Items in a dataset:
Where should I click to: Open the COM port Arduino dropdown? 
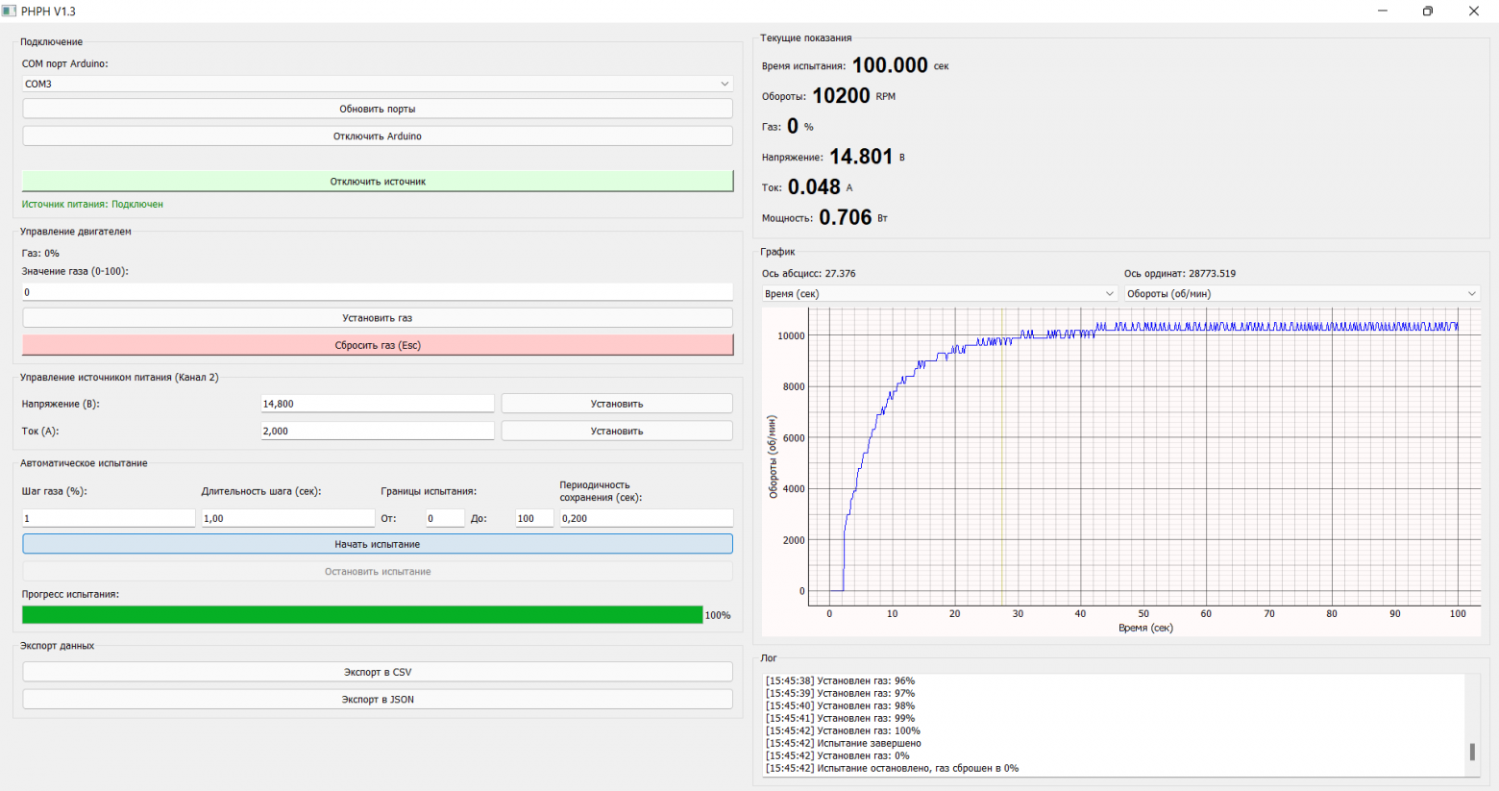tap(377, 84)

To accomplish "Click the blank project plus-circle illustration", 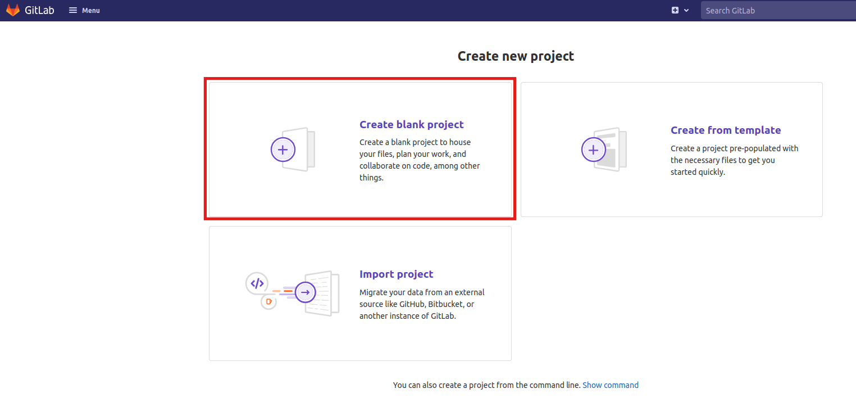I will (283, 149).
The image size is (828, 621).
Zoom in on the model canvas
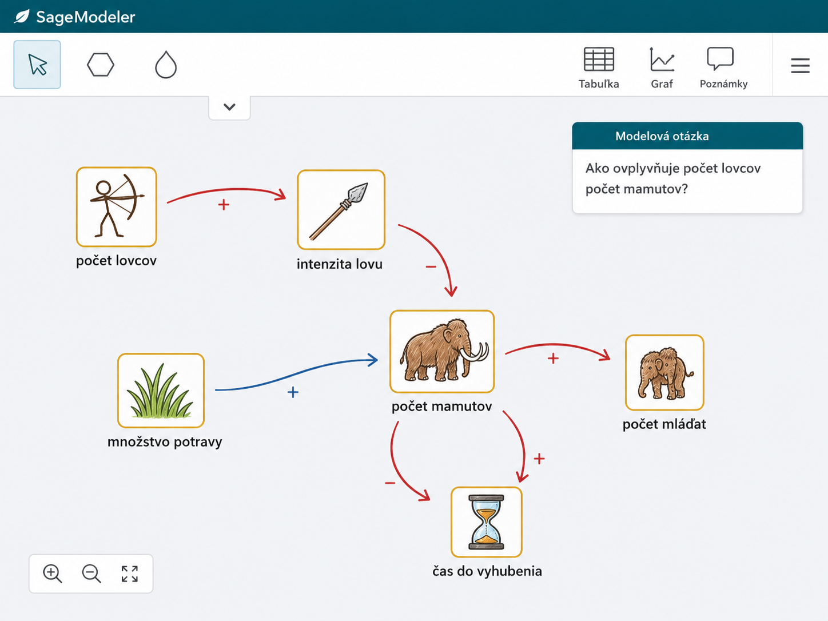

# BRIEF
Write out the entries from the line containing "The image size is (828, 621)." through the end of the entries, omitting the pictures.

# COMPLETE OUTPUT
The image size is (828, 621).
Zoom in on the model canvas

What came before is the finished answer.